● What is needed
From the entries below, write out exactly the lines between the line holding "Click the Back arrow toolbar icon" and the line holding "993x1256 pixels.", inclusive, excluding any pictures.

● Data records
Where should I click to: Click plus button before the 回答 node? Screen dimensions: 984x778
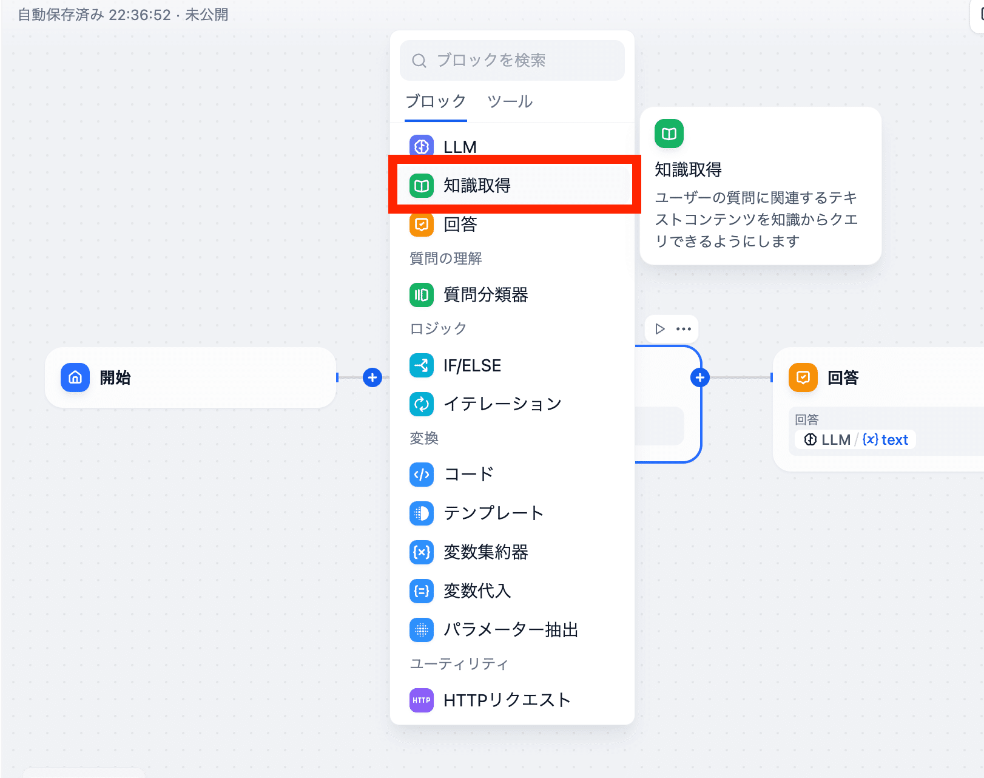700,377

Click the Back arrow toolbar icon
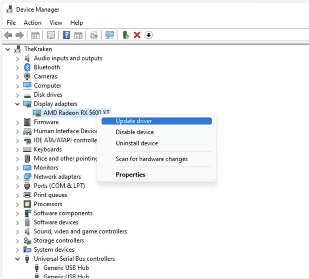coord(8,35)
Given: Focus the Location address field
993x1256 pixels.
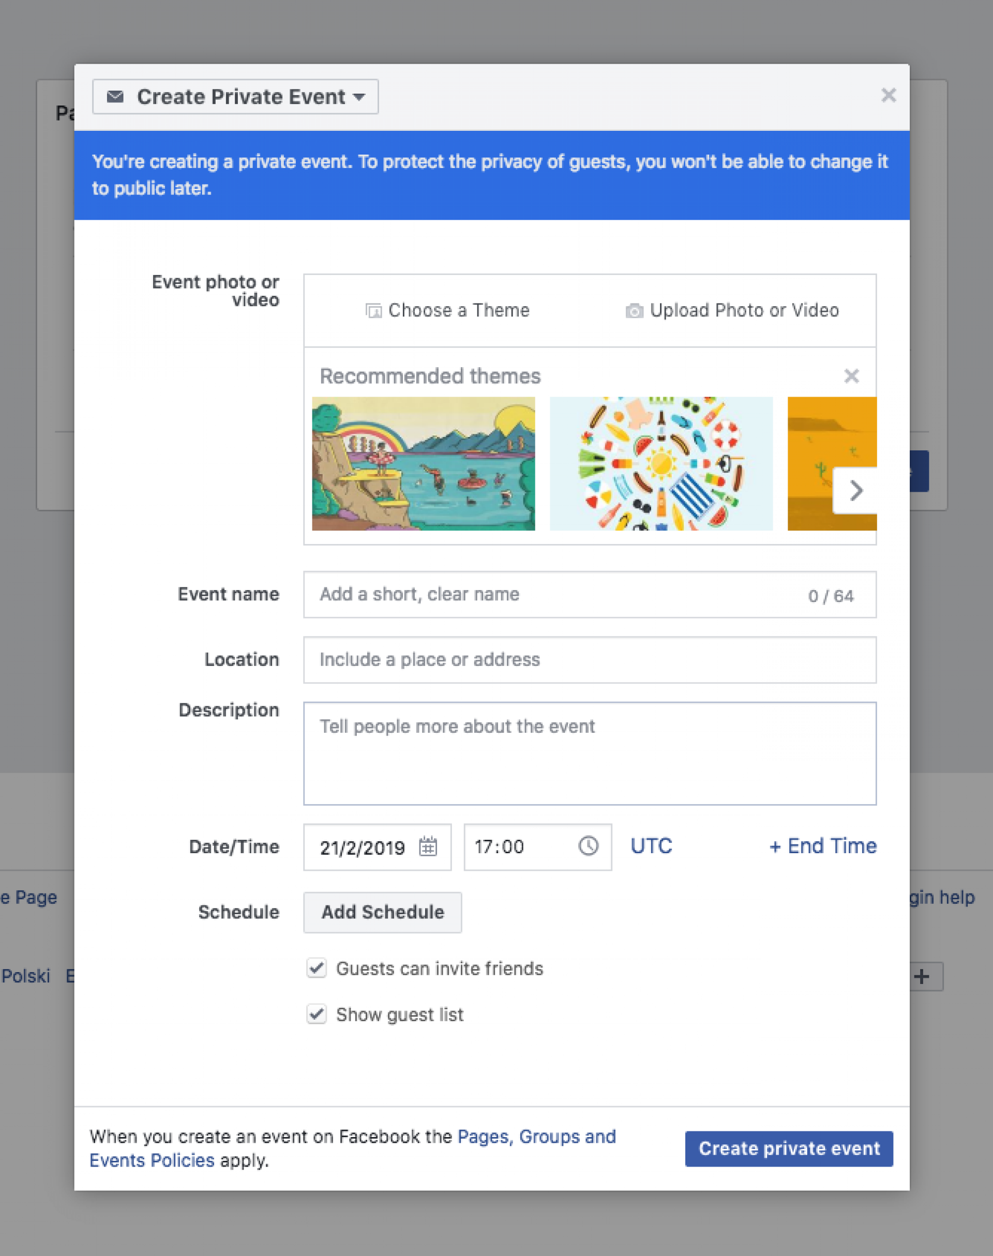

...

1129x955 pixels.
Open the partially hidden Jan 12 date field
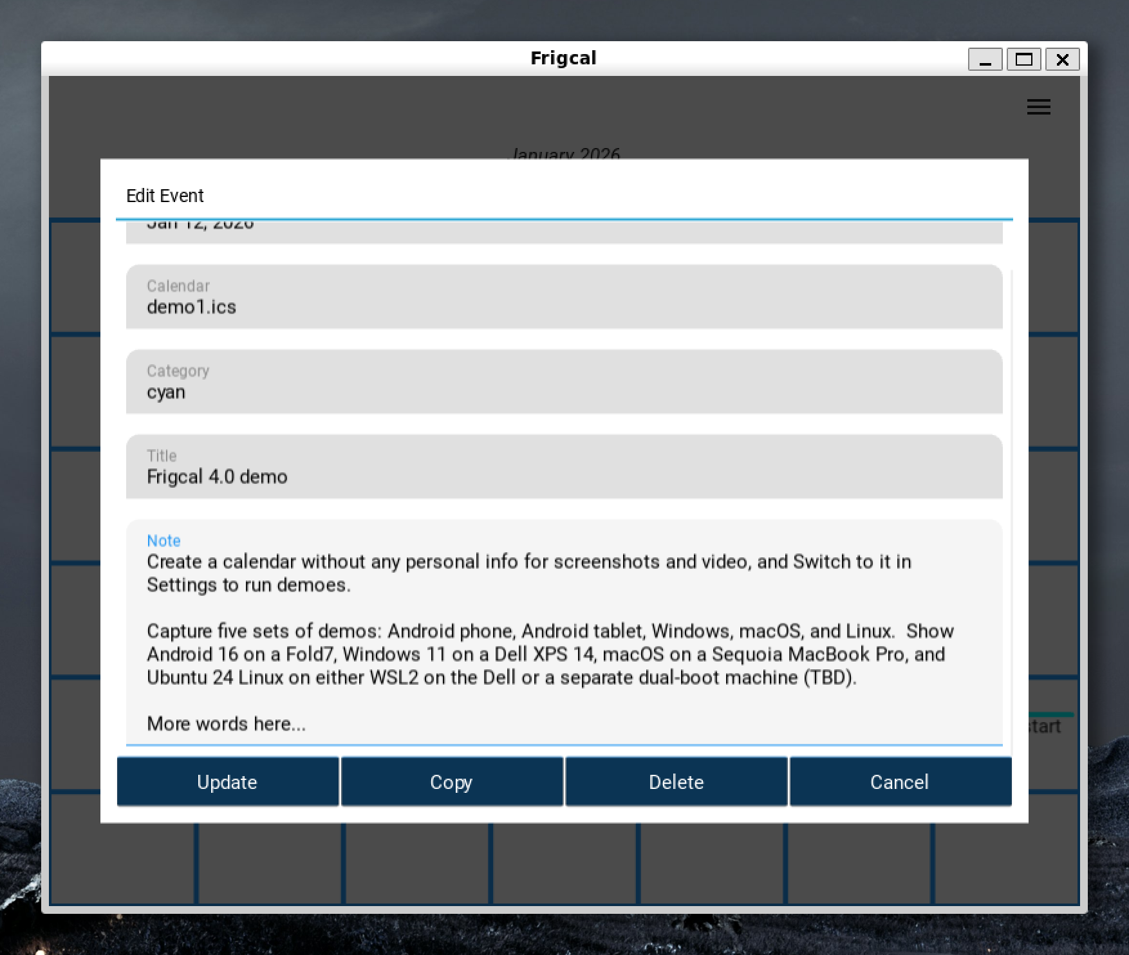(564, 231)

● Solution
Click the Back arrow toolbar icon
coord(8,35)
Given: Focus the Location address field
993x1256 pixels.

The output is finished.